■ **ЗАДАНИЕ 1**:
Как раньше назывался Донецк, согласно фрагменту о первой волне глобализации?

■ **ФРАГМЕНТ ТЕКСТА**:
>>>
Ну, не только Ирландию это затрагивало. Это затрагивало и Италию, как я уже говорил, и Германию, и Норвегию - в начале, в первом десятилетии 20 века, Норвегию покинул каждый 11-ый житель. То есть, очень многие европейские страны – из них была очень, очень активная эмиграция. Вот, то есть, всё это вместе действительно складывалось в такую картину глобализации, первую волну глобализации.

И международные инвестиции тоже, кстати, очень активно развивались: вот если мы возьмём Россию (Российскую империю того времени), то, скажем, нефтяные месторождения (где они располагались, кстати, в России в конце 19 – в начале 20 века, где у нас самый такой основной нефтедобывающий район был? – В Баку, на территории нынешнего Азербайджана, тогда это была часть Российской империи, и вот там разрабатывались нефтяные месторождения, разрабатывались американцами). Собственно, железные дороги строились с помощью немецких концессий. В Санкт-Петербурге располагался завод компании «Зингеръ», который производил швейные машинки, - это был один из главных таких электротехнических средств того времени. Скажем, Донецк - кто знает, под каким именем был основан Донецк, как он раньше назывался? Никто не знает? Назывался он Юзовка. Почему Юзовка – потому что его основал англичанин по имени Джон Хьюз, ну и которого звали Джон Юз в России. Вот. Он, собственно, основал Донецк, и он же разработал донецкий угольный бассейн. Собственно, Донбасс разрабатывался целиком на американском капитале всю вторую половину 19 века. И Россия в этом плане не была исключением – западный капитал практически по всему миру работал, и международное движение капитала было очень и очень активно, особенно в традиционных отраслях, таких как нефтедобыча, угледобыча, строительство железных дорог, металлургия, строительство, создание каких-то, на тот момент развитой электротехнической промышленности (вот типа создания швейных машин и прочего – механических скорее).
<<<
[Строки для указания на текст и элементы]
>>>
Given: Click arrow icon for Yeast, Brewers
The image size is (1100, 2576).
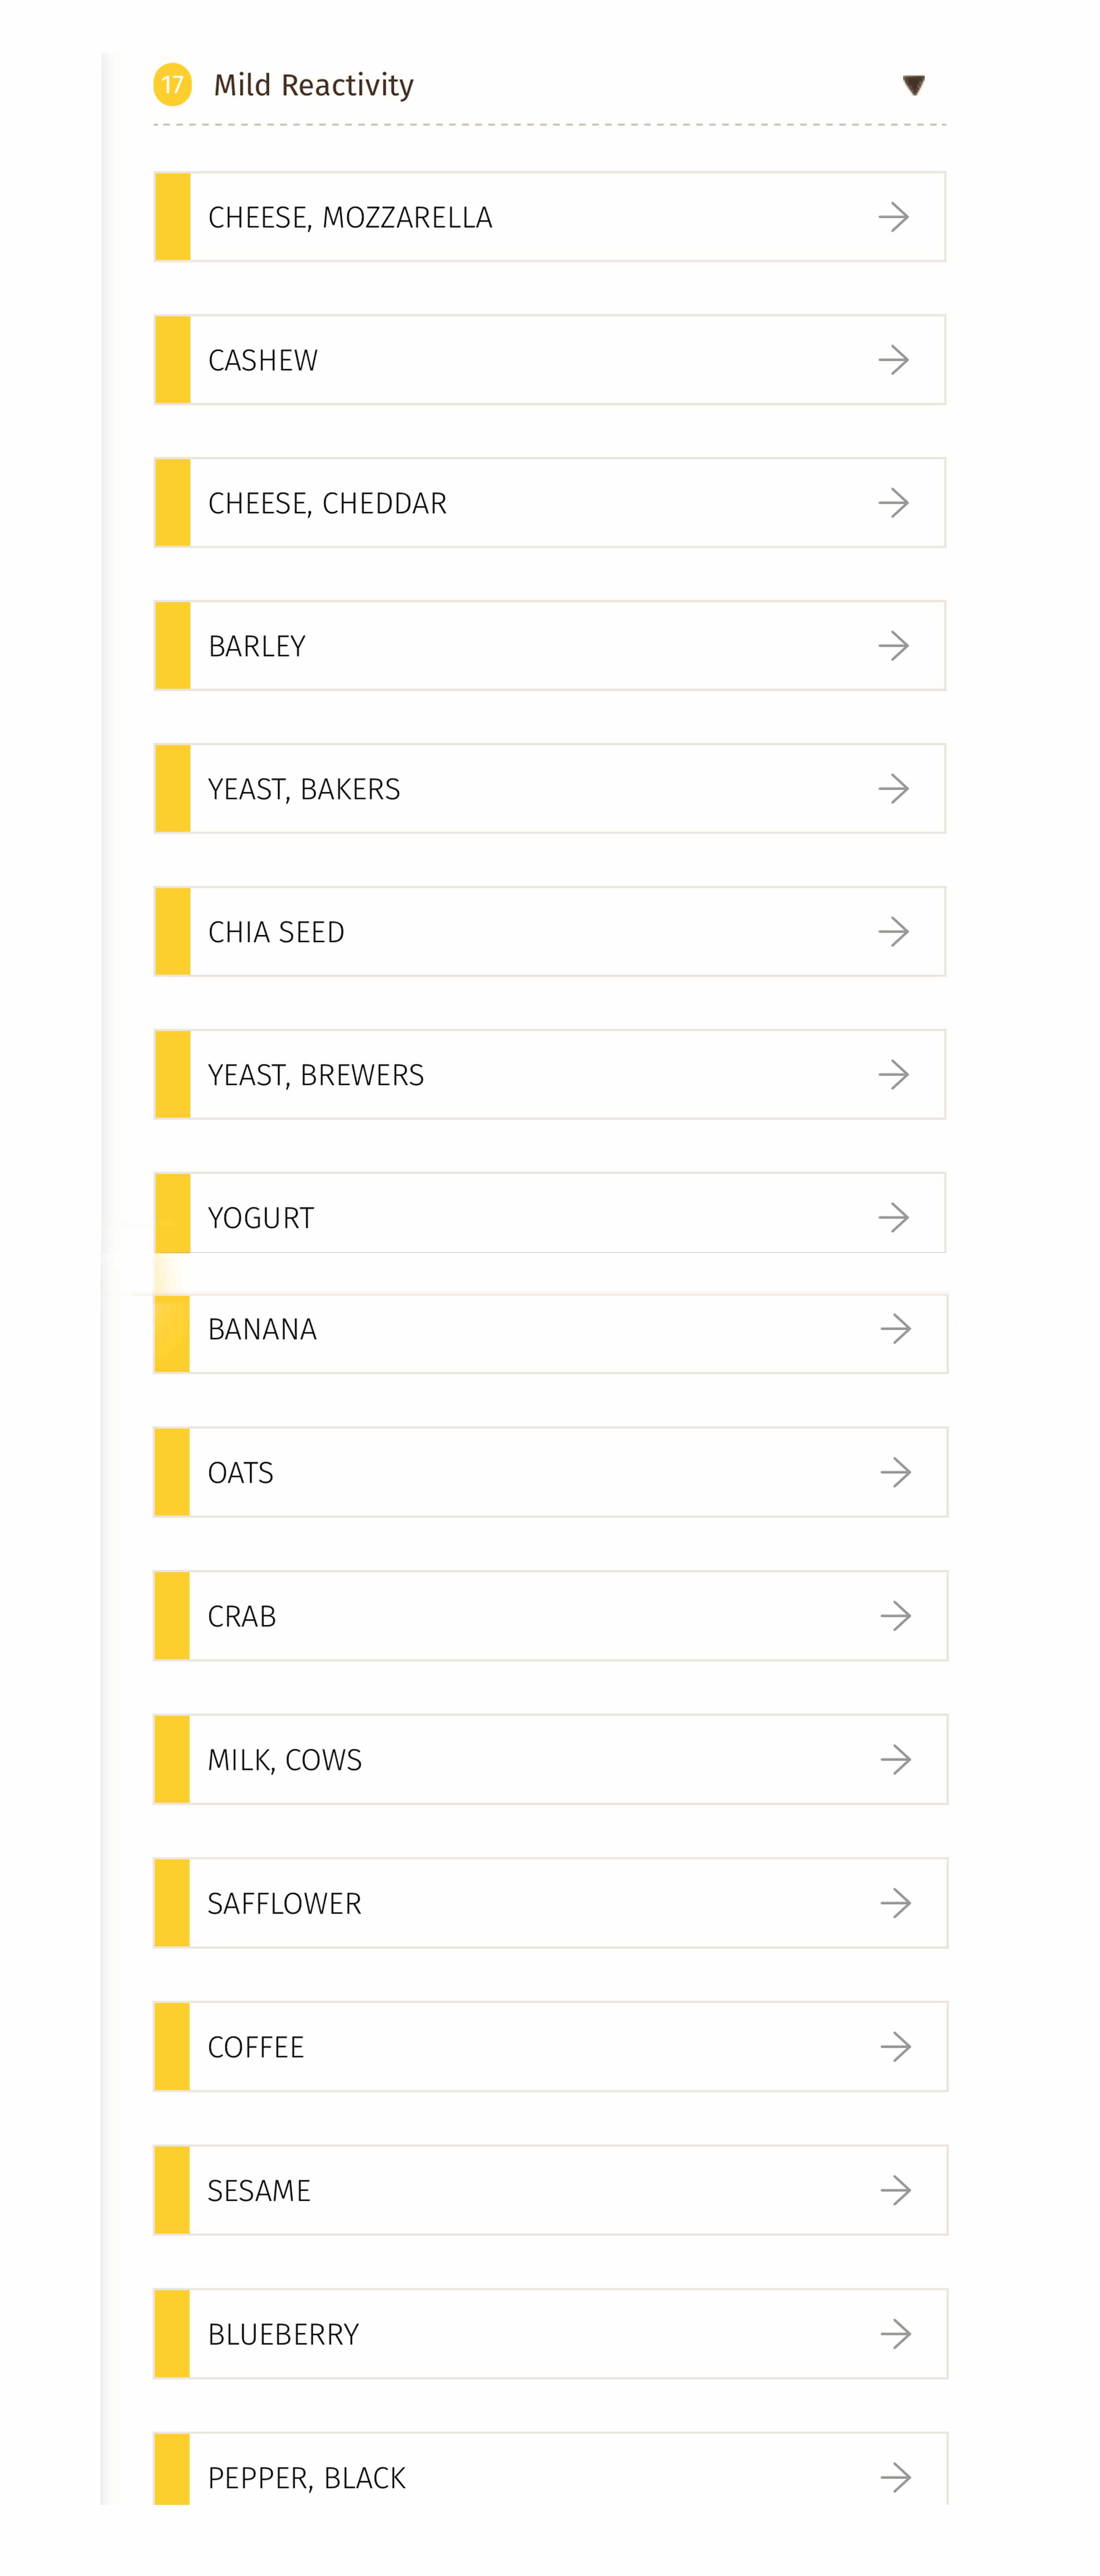Looking at the screenshot, I should pos(893,1075).
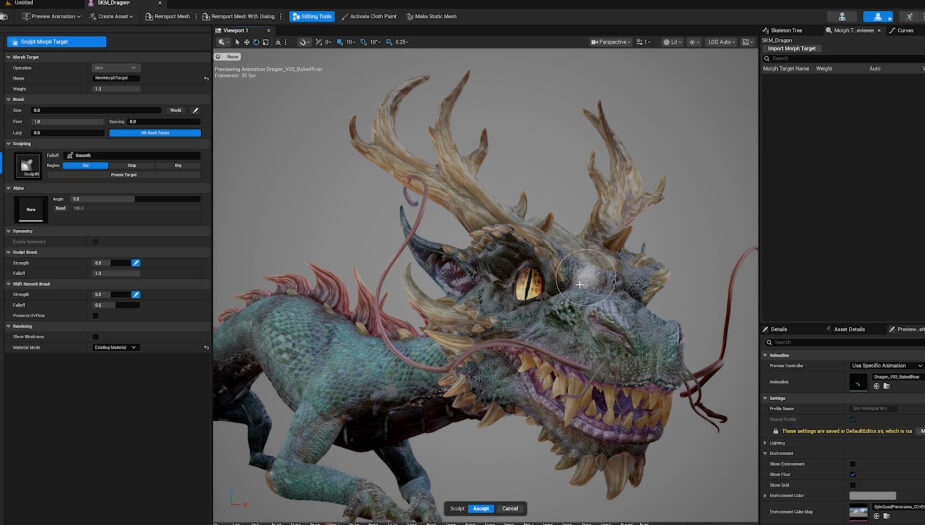Image resolution: width=925 pixels, height=525 pixels.
Task: Click the Environment Color swatch
Action: pyautogui.click(x=872, y=495)
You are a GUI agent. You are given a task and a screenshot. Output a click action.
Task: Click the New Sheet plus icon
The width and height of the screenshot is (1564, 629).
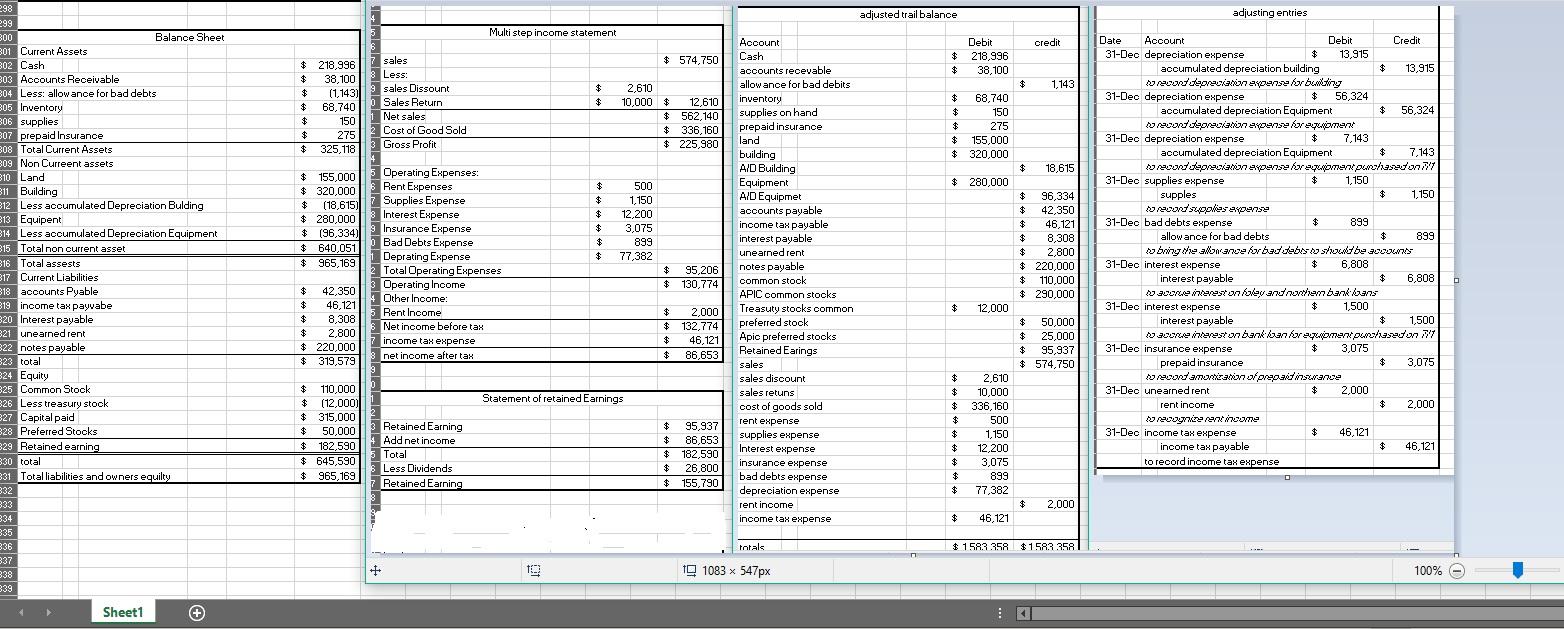click(196, 612)

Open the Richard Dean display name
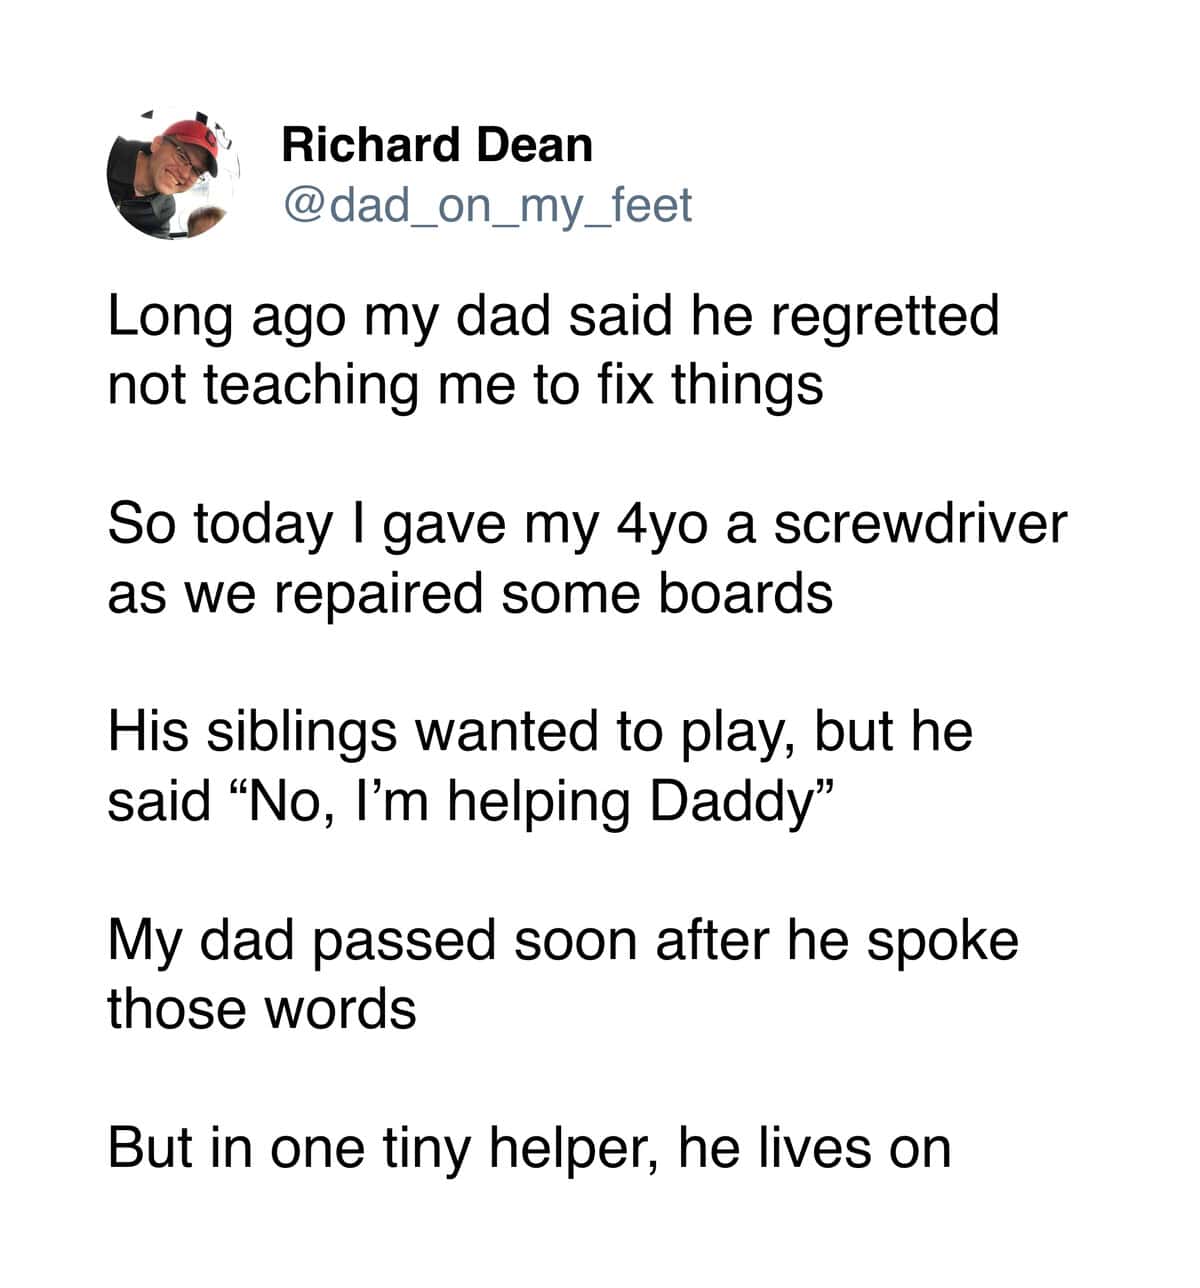click(437, 145)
<<<
■ **ЗАДАНИЕ 2**:
Оформите нумерованным списком всё в строках набора данных, от строки, где есть «You are a GUI», и до самого конца набора, включая обе границы. Пустые строки и изображения в ответ не включайте.

■ **ОТВЕТ 1**:
Юзовка.

■ **ОТВЕТ 2**:
1. You are a GUI agent. You are given a task and a screenshot. Output a click action.
2. Task: Click the New Sheet plus icon
3. The width and height of the screenshot is (1564, 629).
4. click(196, 612)
5. Open the Richard Dean display name
6. click(437, 145)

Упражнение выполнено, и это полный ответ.